■ **Listing from a data source**

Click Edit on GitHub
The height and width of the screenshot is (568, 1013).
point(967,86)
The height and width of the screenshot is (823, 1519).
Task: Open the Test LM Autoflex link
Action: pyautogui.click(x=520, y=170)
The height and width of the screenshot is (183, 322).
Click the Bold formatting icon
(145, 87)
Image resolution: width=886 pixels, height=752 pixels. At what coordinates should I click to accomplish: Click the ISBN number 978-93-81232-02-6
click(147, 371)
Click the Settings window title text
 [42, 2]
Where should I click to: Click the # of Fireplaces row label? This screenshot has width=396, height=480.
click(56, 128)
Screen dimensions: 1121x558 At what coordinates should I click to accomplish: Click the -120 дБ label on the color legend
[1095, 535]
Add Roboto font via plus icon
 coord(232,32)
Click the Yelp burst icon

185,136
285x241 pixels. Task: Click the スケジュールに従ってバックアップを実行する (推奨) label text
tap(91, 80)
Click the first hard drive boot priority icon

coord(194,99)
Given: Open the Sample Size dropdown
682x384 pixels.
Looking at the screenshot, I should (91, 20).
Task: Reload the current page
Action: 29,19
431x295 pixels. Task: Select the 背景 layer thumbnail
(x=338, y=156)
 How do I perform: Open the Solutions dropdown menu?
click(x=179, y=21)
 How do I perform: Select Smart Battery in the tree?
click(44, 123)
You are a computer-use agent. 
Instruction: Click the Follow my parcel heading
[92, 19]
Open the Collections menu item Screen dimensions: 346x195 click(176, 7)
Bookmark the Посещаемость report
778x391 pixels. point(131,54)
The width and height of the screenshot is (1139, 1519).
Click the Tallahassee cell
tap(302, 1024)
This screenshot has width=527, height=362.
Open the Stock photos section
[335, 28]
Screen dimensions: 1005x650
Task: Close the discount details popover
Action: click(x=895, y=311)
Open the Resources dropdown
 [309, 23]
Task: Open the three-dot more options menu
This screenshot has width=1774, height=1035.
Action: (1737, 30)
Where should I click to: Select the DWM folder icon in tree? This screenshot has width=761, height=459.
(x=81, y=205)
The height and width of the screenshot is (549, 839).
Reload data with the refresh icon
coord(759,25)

■ **TO DO**
Copy the listing above word for word, from its first line through the line containing "Action: (1737, 30)", both included.

■ **RESULT OF THIS EXERCISE**
Click Edit on GitHub
The height and width of the screenshot is (568, 1013).
point(967,86)
The height and width of the screenshot is (823, 1519).
Task: Open the Test LM Autoflex link
Action: pyautogui.click(x=520, y=170)
The height and width of the screenshot is (183, 322).
Click the Bold formatting icon
(145, 87)
Image resolution: width=886 pixels, height=752 pixels. At what coordinates should I click to accomplish: Click the ISBN number 978-93-81232-02-6
click(147, 371)
Click the Settings window title text
 [42, 2]
Where should I click to: Click the # of Fireplaces row label? This screenshot has width=396, height=480.
click(56, 128)
Screen dimensions: 1121x558 At what coordinates should I click to accomplish: Click the -120 дБ label on the color legend
[1095, 535]
Add Roboto font via plus icon
 coord(232,32)
Click the Yelp burst icon

185,136
285x241 pixels. Task: Click the スケジュールに従ってバックアップを実行する (推奨) label text
tap(91, 80)
Click the first hard drive boot priority icon

coord(194,99)
Given: Open the Sample Size dropdown
682x384 pixels.
Looking at the screenshot, I should (91, 20).
Task: Reload the current page
Action: 29,19
431x295 pixels. Task: Select the 背景 layer thumbnail
(x=338, y=156)
 How do I perform: Open the Solutions dropdown menu?
click(x=179, y=21)
 How do I perform: Select Smart Battery in the tree?
click(44, 123)
You are a computer-use agent. 
Instruction: Click the Follow my parcel heading
[92, 19]
Open the Collections menu item Screen dimensions: 346x195 click(176, 7)
Bookmark the Посещаемость report
778x391 pixels. point(131,54)
The width and height of the screenshot is (1139, 1519).
Click the Tallahassee cell
tap(302, 1024)
This screenshot has width=527, height=362.
Open the Stock photos section
[335, 28]
Screen dimensions: 1005x650
Task: Close the discount details popover
Action: click(x=895, y=311)
Open the Resources dropdown
 [309, 23]
Task: Open the three-dot more options menu
This screenshot has width=1774, height=1035.
Action: (1737, 30)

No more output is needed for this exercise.